* Task directions
Each line below from the "Image resolution: width=602" line through the "Given: Click the" line, those two included, must be restated word for word; the pictures must not be.
*** Extracted material ***
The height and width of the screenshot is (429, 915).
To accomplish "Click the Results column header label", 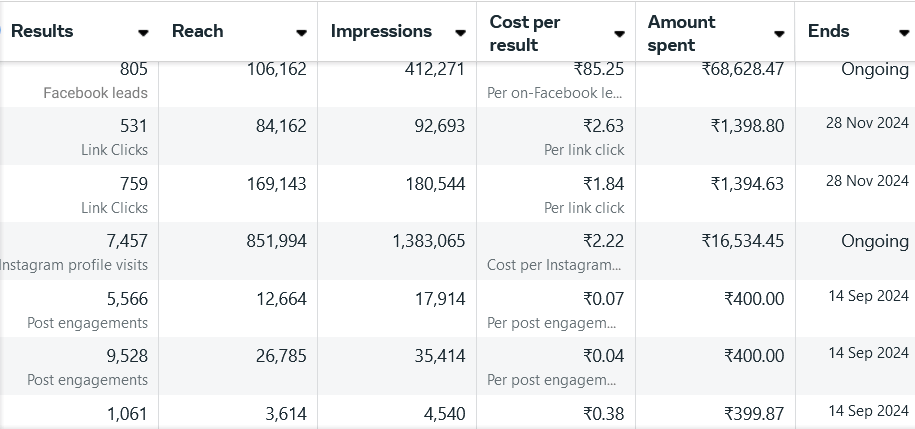I will coord(42,31).
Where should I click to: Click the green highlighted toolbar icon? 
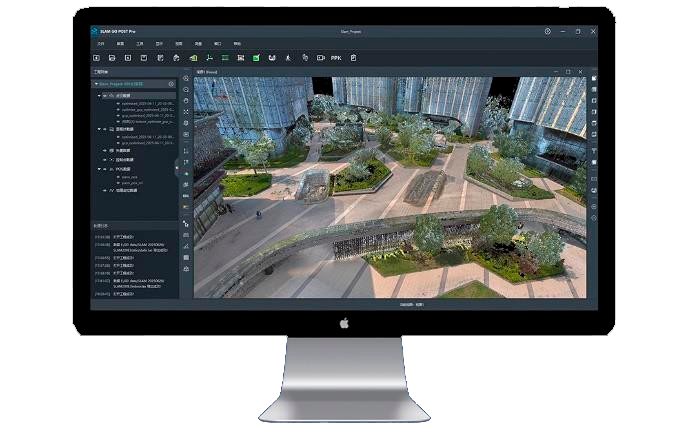click(x=257, y=58)
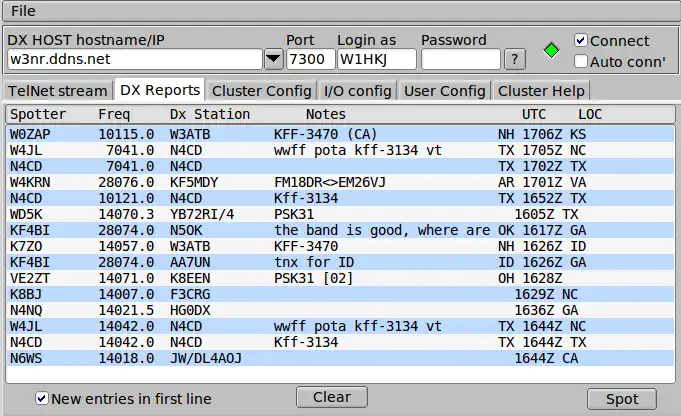Screen dimensions: 681x416
Task: Go to the User Config tab
Action: 444,90
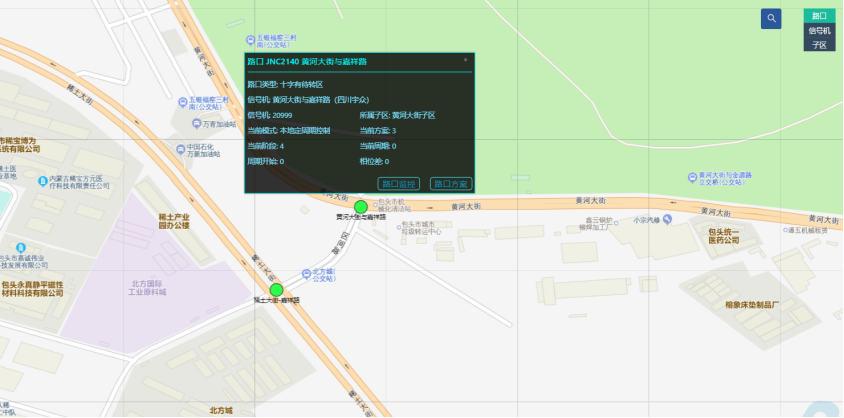Click the 稀土产业园办公楼 map label
Screen dimensions: 844x418
[174, 221]
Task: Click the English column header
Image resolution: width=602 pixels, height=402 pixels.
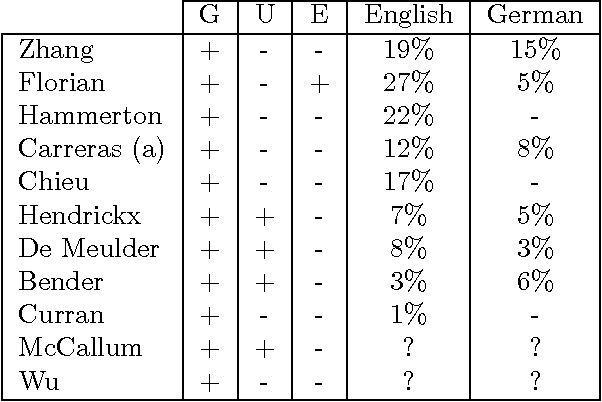Action: pos(408,16)
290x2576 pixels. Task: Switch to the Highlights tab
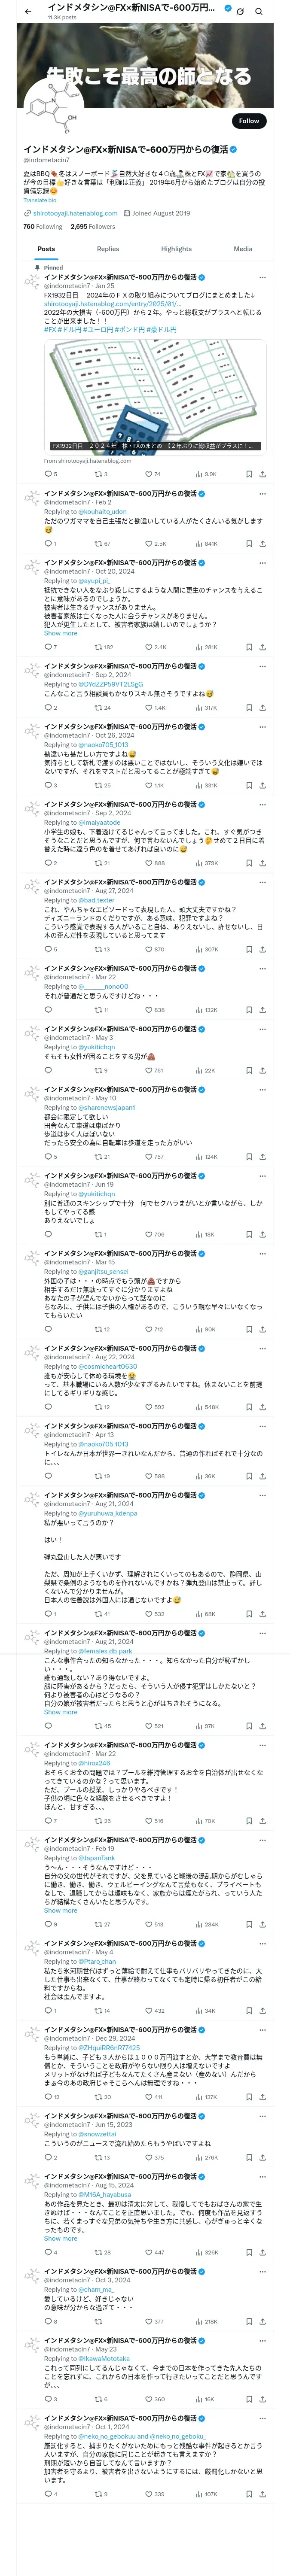pos(176,249)
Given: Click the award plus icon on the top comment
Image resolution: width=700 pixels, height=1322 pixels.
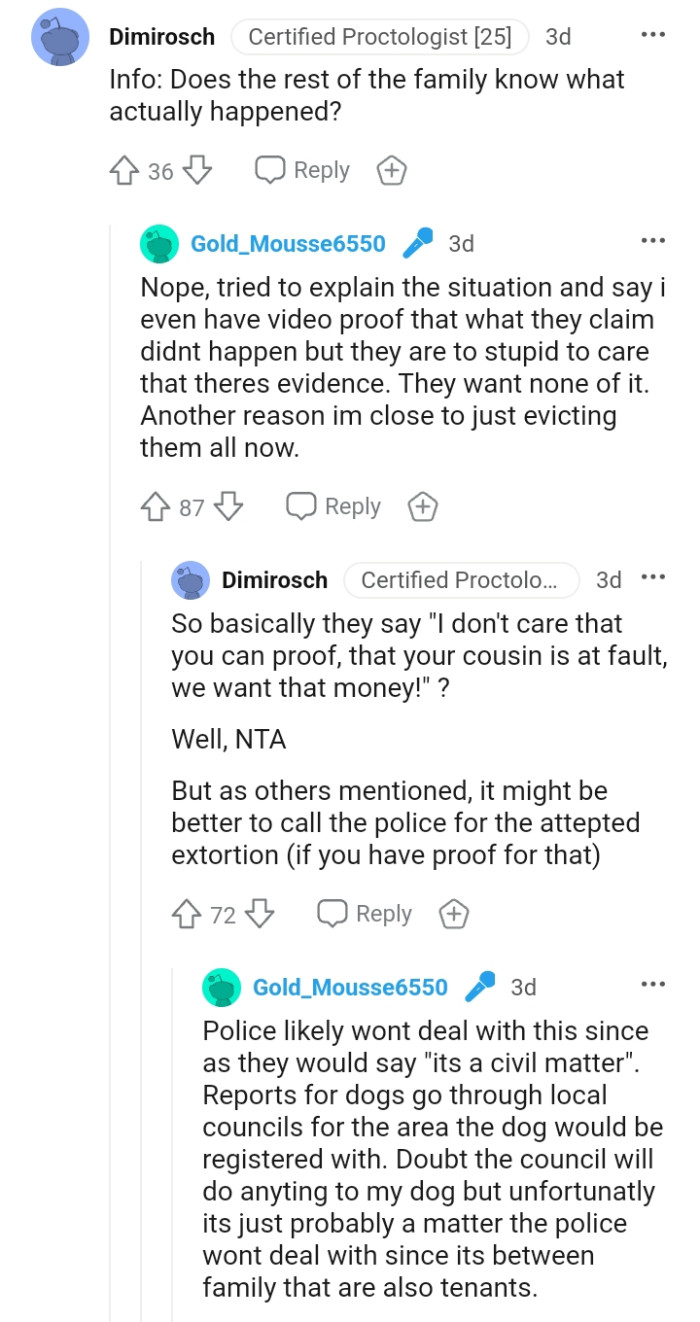Looking at the screenshot, I should pos(391,170).
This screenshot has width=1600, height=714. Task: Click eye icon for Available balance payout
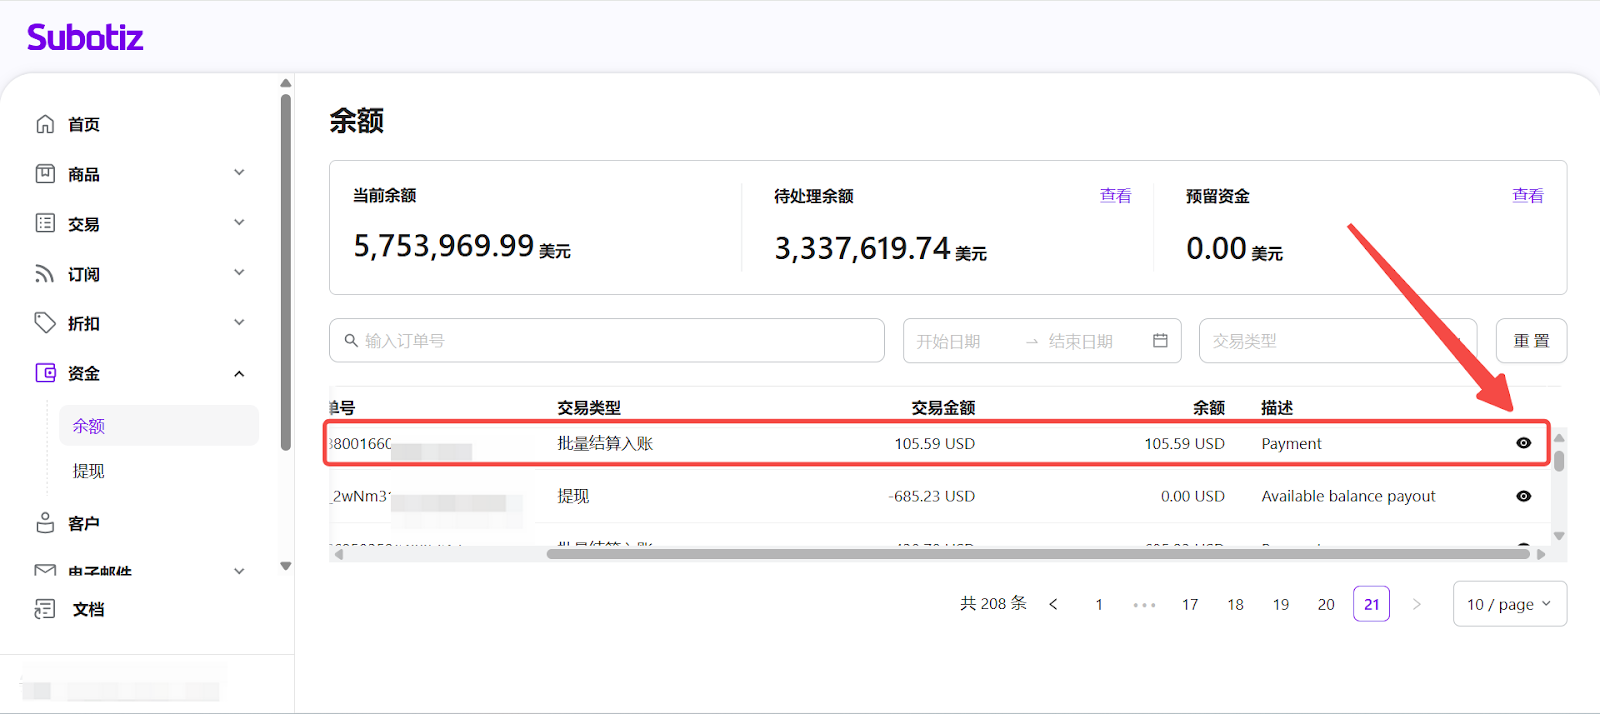pos(1523,496)
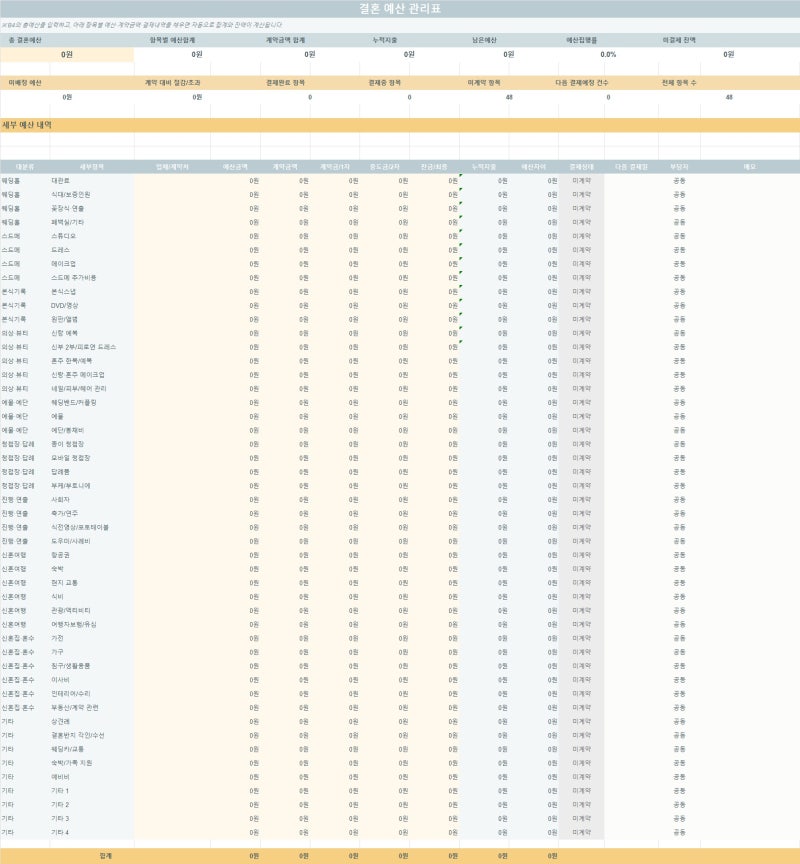The image size is (800, 864).
Task: Open 담당자 dropdown for 스튜디오 row
Action: (679, 236)
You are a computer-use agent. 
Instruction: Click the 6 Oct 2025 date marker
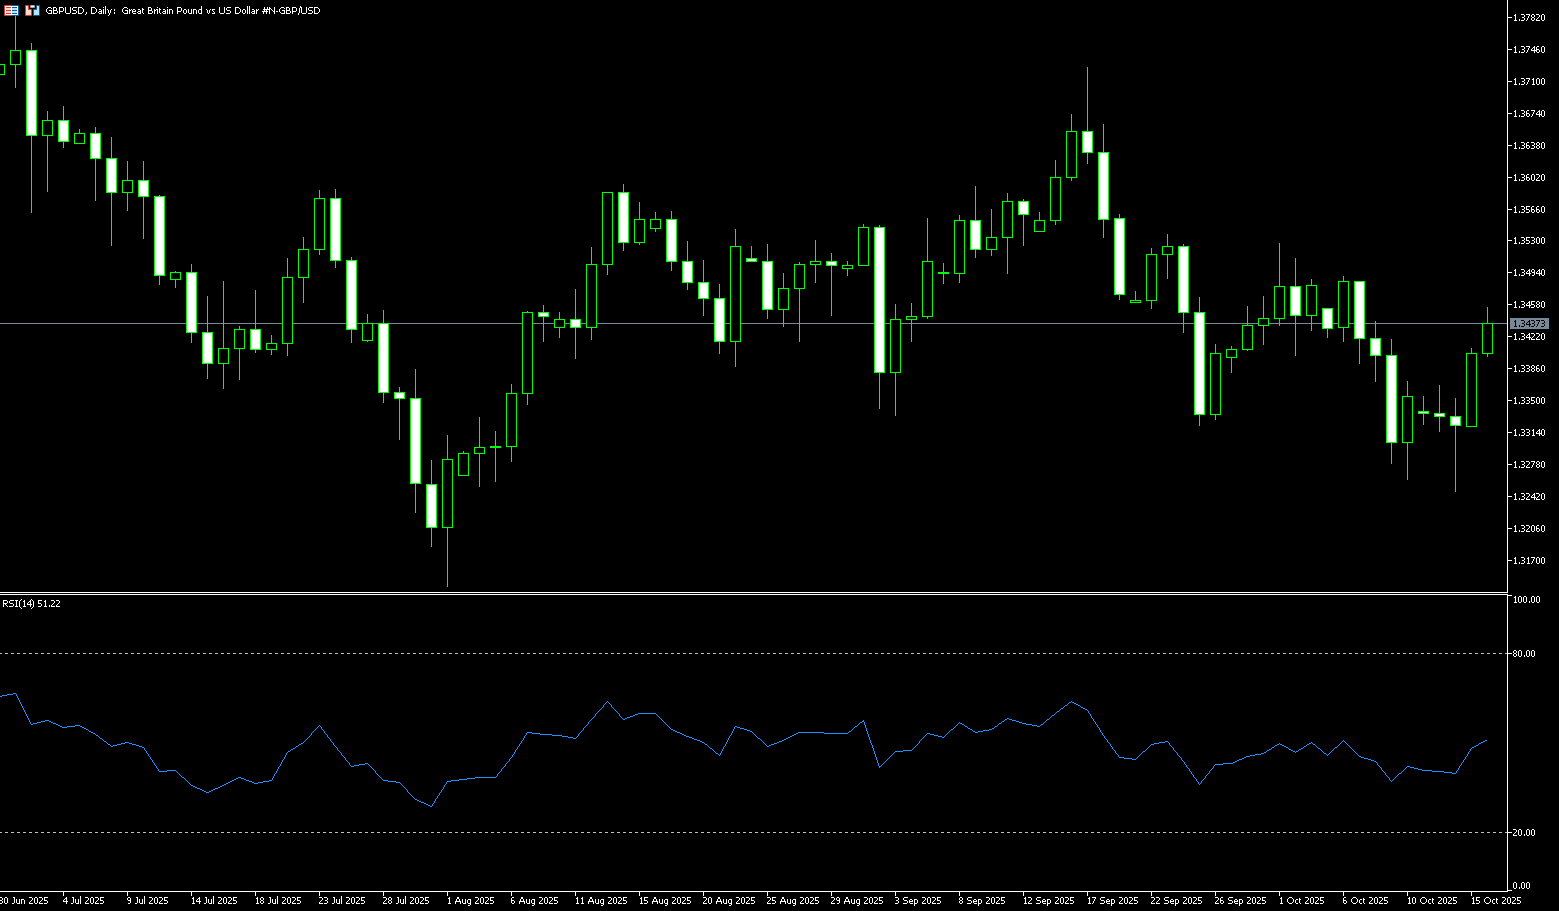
*** End of Extracted material ***
* Result of this task
Image resolution: width=602 pixels, height=402 pixels.
Action: pos(408,16)
290x2576 pixels. Task: Switch to the Highlights tab
pos(176,249)
Given: Click the award plus icon on the top comment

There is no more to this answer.